Requirement: The expected output is an exact copy of the lines from the one containing "920x580 pixels. At" through the final line of the entries below, with no images.
*** Opening Data provided ***
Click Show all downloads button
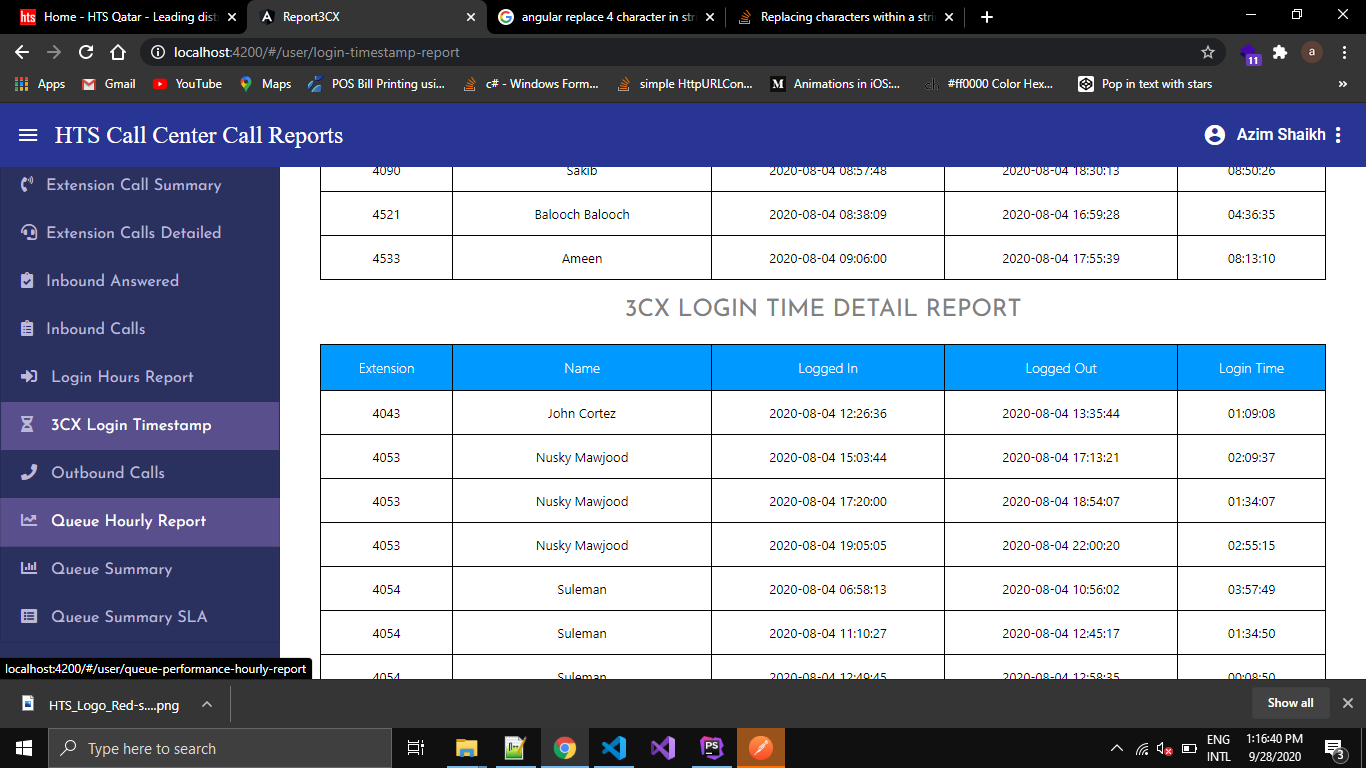The image size is (1366, 768). 1290,703
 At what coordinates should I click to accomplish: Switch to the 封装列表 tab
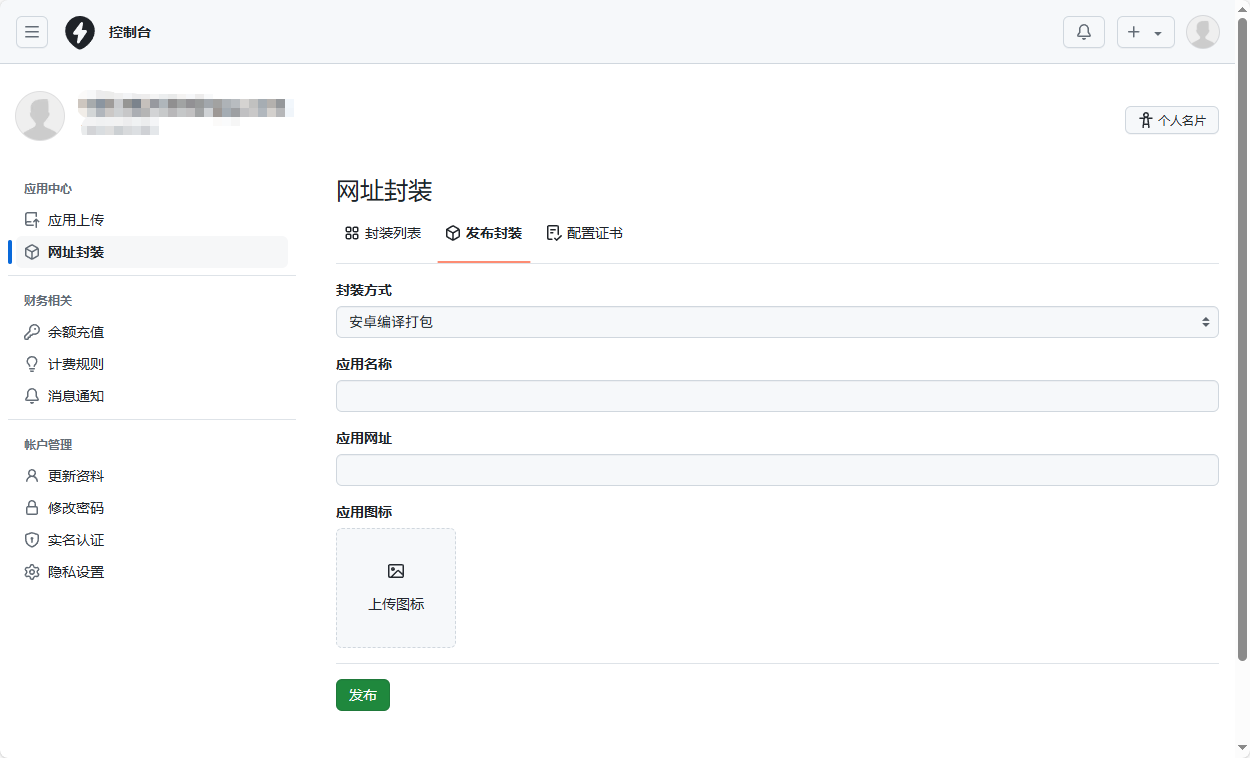383,233
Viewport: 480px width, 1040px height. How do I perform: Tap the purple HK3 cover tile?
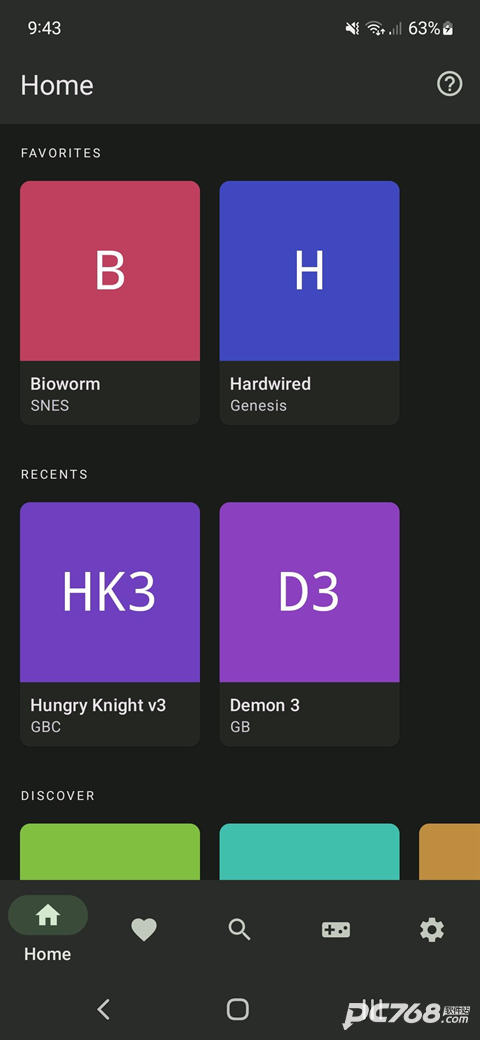tap(110, 592)
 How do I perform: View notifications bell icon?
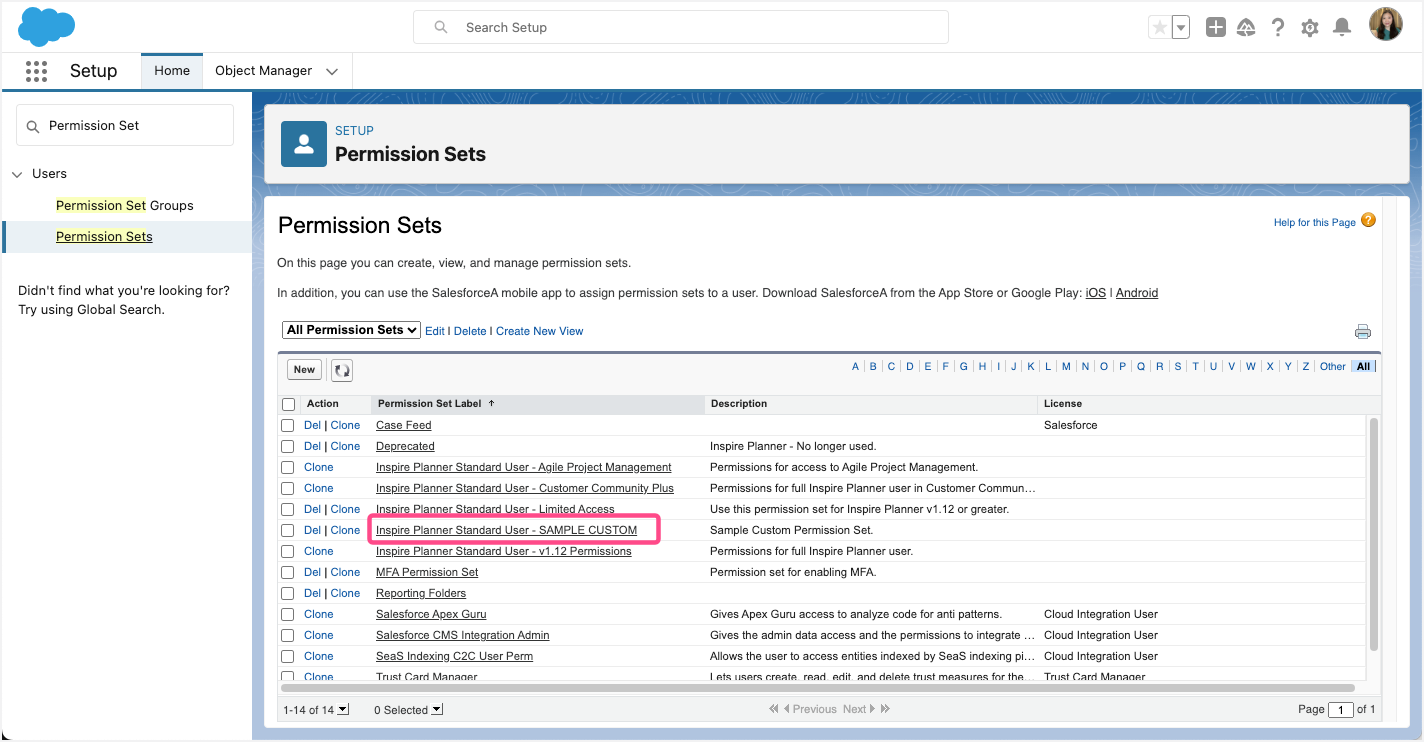coord(1342,28)

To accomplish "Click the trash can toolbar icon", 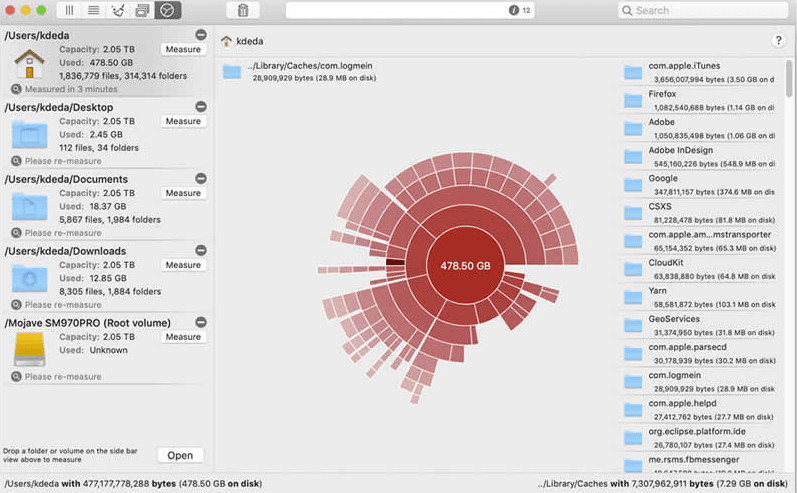I will pyautogui.click(x=243, y=11).
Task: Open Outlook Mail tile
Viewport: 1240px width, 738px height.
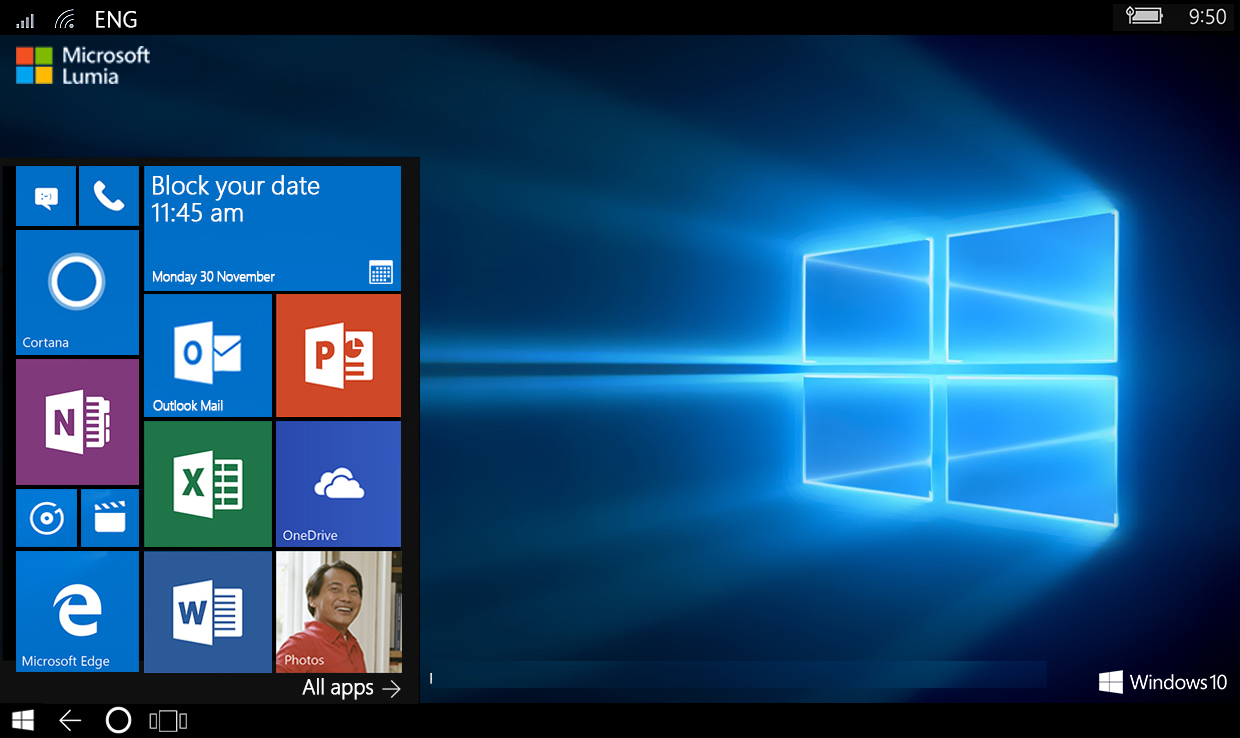Action: tap(208, 355)
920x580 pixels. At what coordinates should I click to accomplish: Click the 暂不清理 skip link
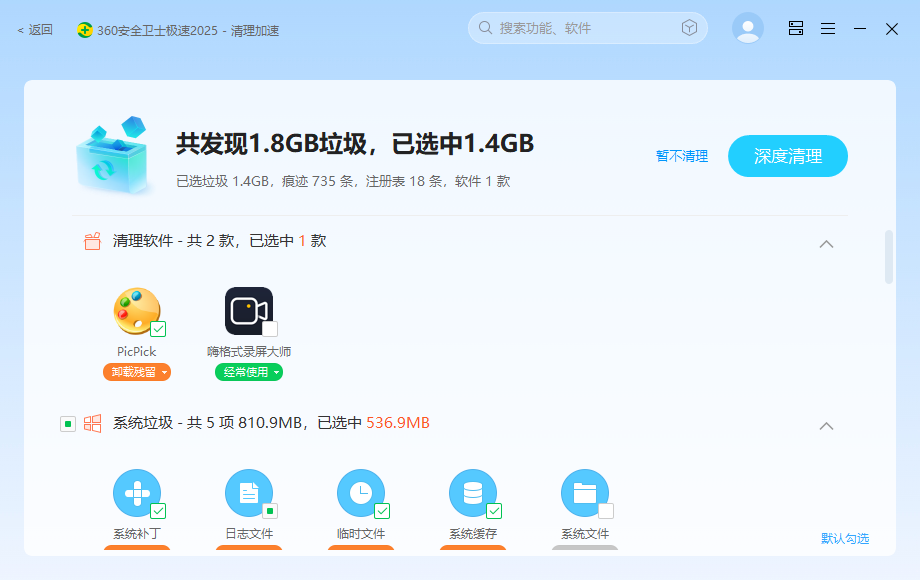[681, 156]
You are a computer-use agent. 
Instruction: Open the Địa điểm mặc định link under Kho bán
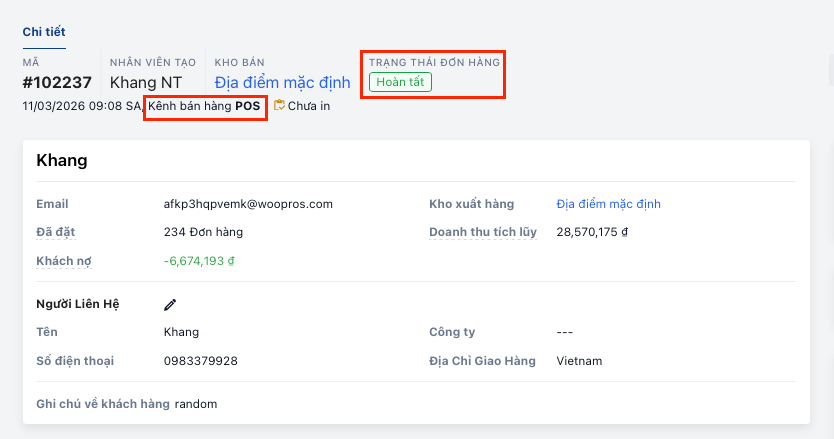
*** Closing Data provided ***
Problem solution:
920x580 pixels. At what coordinates should I click to accomplish: Click the 暂不清理 skip link
[681, 156]
You are a computer-use agent. 
Instruction: Open the Địa điểm mặc định link under Kho bán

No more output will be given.